What the task requires:
The whole listing should be written out again exactly.

#####

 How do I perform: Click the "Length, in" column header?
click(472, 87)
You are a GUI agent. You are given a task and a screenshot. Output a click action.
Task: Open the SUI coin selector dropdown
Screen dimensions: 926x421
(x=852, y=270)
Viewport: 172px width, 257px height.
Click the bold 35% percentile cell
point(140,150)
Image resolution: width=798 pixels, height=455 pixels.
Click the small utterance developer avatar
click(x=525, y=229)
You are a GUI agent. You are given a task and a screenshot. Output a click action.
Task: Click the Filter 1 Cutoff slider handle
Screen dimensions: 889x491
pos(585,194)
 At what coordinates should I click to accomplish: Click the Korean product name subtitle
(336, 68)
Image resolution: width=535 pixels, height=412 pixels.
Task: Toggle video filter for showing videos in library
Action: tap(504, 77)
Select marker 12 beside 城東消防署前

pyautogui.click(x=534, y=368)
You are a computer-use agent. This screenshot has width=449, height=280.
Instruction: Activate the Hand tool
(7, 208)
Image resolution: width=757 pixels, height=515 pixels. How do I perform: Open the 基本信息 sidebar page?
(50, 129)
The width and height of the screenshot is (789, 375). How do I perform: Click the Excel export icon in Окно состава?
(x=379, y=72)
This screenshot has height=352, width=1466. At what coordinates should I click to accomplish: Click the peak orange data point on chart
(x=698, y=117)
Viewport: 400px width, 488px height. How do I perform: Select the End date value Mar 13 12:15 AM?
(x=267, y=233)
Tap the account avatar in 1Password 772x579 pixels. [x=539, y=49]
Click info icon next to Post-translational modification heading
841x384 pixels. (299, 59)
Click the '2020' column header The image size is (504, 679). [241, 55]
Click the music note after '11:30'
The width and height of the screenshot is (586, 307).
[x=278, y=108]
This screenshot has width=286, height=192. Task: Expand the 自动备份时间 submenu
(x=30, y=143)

#####

Expected output:
 How do I perform: Click the "Length, in" column header?
click(472, 87)
You are a GUI agent. You are given a task and a screenshot. Output a click action.
Task: Open the SUI coin selector dropdown
Screen dimensions: 926x421
(x=852, y=270)
Viewport: 172px width, 257px height.
Click the bold 35% percentile cell
point(140,150)
Image resolution: width=798 pixels, height=455 pixels.
Click the small utterance developer avatar
click(x=525, y=229)
You are a GUI agent. You are given a task and a screenshot. Output a click action.
Task: Click the Filter 1 Cutoff slider handle
Screen dimensions: 889x491
pos(585,194)
 At what coordinates should I click to accomplish: Click the Korean product name subtitle
(336, 68)
Image resolution: width=535 pixels, height=412 pixels.
Task: Toggle video filter for showing videos in library
Action: tap(504, 77)
Select marker 12 beside 城東消防署前

pyautogui.click(x=534, y=368)
You are a computer-use agent. This screenshot has width=449, height=280.
Instruction: Activate the Hand tool
(7, 208)
Image resolution: width=757 pixels, height=515 pixels. How do I perform: Open the 基本信息 sidebar page?
(50, 129)
The width and height of the screenshot is (789, 375). How do I perform: Click the Excel export icon in Окно состава?
(x=379, y=72)
This screenshot has height=352, width=1466. At what coordinates should I click to accomplish: Click the peak orange data point on chart
(x=698, y=117)
Viewport: 400px width, 488px height. How do I perform: Select the End date value Mar 13 12:15 AM?
(x=267, y=233)
Tap the account avatar in 1Password 772x579 pixels. [x=539, y=49]
Click info icon next to Post-translational modification heading
841x384 pixels. (299, 59)
Click the '2020' column header The image size is (504, 679). [241, 55]
Click the music note after '11:30'
The width and height of the screenshot is (586, 307).
[x=278, y=108]
This screenshot has width=286, height=192. Task: Expand the 自动备份时间 submenu
(x=30, y=143)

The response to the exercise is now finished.